_Stated exercise_
Copy the rows below with every "GUI agent" replaced by "interface agent", and leave everything else unchanged.

_Dataset entries_
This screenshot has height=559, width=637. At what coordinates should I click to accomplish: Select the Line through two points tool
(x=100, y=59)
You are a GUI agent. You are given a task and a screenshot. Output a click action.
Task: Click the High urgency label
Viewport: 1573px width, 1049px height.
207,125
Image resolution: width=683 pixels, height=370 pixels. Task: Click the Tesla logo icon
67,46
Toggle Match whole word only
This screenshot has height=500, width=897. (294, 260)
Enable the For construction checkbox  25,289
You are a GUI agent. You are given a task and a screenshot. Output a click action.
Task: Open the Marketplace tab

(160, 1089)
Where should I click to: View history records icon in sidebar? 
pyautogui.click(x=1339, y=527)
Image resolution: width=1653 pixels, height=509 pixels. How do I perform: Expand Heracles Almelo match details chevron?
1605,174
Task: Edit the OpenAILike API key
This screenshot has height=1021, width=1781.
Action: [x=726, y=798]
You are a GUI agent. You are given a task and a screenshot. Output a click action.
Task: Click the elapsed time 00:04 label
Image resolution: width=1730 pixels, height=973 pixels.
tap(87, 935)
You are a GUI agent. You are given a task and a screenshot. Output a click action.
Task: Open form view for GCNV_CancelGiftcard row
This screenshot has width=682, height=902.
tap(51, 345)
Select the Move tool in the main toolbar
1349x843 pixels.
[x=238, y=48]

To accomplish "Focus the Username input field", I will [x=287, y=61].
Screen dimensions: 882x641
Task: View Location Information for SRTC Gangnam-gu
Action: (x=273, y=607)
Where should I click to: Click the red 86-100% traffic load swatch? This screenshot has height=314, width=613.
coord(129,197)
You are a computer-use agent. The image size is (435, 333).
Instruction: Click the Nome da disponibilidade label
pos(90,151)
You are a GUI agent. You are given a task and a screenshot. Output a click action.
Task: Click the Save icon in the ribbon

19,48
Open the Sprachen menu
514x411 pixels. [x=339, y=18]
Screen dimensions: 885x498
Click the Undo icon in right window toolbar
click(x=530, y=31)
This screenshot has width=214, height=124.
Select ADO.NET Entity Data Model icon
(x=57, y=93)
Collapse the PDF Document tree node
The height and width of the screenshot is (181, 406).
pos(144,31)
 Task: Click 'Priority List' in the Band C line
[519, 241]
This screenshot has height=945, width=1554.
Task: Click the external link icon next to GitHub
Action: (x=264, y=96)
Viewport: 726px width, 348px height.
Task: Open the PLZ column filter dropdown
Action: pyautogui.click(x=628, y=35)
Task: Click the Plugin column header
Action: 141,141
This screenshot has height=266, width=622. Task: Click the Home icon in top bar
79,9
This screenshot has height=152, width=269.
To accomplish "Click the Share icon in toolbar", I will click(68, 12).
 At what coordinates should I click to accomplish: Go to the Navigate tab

_Solution for this exercise_
This screenshot has height=559, width=637. At what coordinates should I click to accomplish: Select the Line through two points tool
(x=100, y=59)
You are a interface agent. You are given a task and a screenshot. Output a click action.
Task: Click the High urgency label
Viewport: 1573px width, 1049px height.
207,125
Image resolution: width=683 pixels, height=370 pixels. Task: Click the Tesla logo icon
67,46
Toggle Match whole word only
This screenshot has height=500, width=897. (294, 260)
Enable the For construction checkbox  25,289
You are a interface agent. You are given a task and a screenshot. Output a click action.
Task: Open the Marketplace tab

(160, 1089)
Where should I click to: View history records icon in sidebar? 
pyautogui.click(x=1339, y=527)
Image resolution: width=1653 pixels, height=509 pixels. How do I perform: Expand Heracles Almelo match details chevron?
1605,174
Task: Edit the OpenAILike API key
This screenshot has height=1021, width=1781.
Action: [x=726, y=798]
You are a interface agent. You are given a task and a screenshot. Output a click action.
Task: Click the elapsed time 00:04 label
Image resolution: width=1730 pixels, height=973 pixels.
tap(87, 935)
You are a interface agent. You are given a task and a screenshot. Output a click action.
Task: Open form view for GCNV_CancelGiftcard row
This screenshot has width=682, height=902.
tap(51, 345)
Select the Move tool in the main toolbar
1349x843 pixels.
[x=238, y=48]

To accomplish "Focus the Username input field", I will [x=287, y=61].
Screen dimensions: 882x641
Task: View Location Information for SRTC Gangnam-gu
Action: (x=273, y=607)
Where should I click to: Click the red 86-100% traffic load swatch? This screenshot has height=314, width=613.
coord(129,197)
You are a computer-use agent. The image size is (435, 333).
Instruction: Click the Nome da disponibilidade label
pos(90,151)
You are a interface agent. You are given a task and a screenshot. Output a click action.
Task: Click the Save icon in the ribbon

19,48
Open the Sprachen menu
514x411 pixels. [x=339, y=18]
Screen dimensions: 885x498
Click the Undo icon in right window toolbar
click(x=530, y=31)
This screenshot has width=214, height=124.
Select ADO.NET Entity Data Model icon
(x=57, y=93)
Collapse the PDF Document tree node
The height and width of the screenshot is (181, 406).
pos(144,31)
 Task: Click 'Priority List' in the Band C line
[519, 241]
This screenshot has height=945, width=1554.
Task: Click the external link icon next to GitHub
Action: (x=264, y=96)
Viewport: 726px width, 348px height.
Task: Open the PLZ column filter dropdown
Action: pyautogui.click(x=628, y=35)
Task: Click the Plugin column header
Action: 141,141
This screenshot has height=266, width=622. Task: Click the Home icon in top bar
79,9
This screenshot has height=152, width=269.
To accomplish "Click the Share icon in toolbar", I will click(68, 12).
 At what coordinates should I click to accomplish: Go to the Navigate tab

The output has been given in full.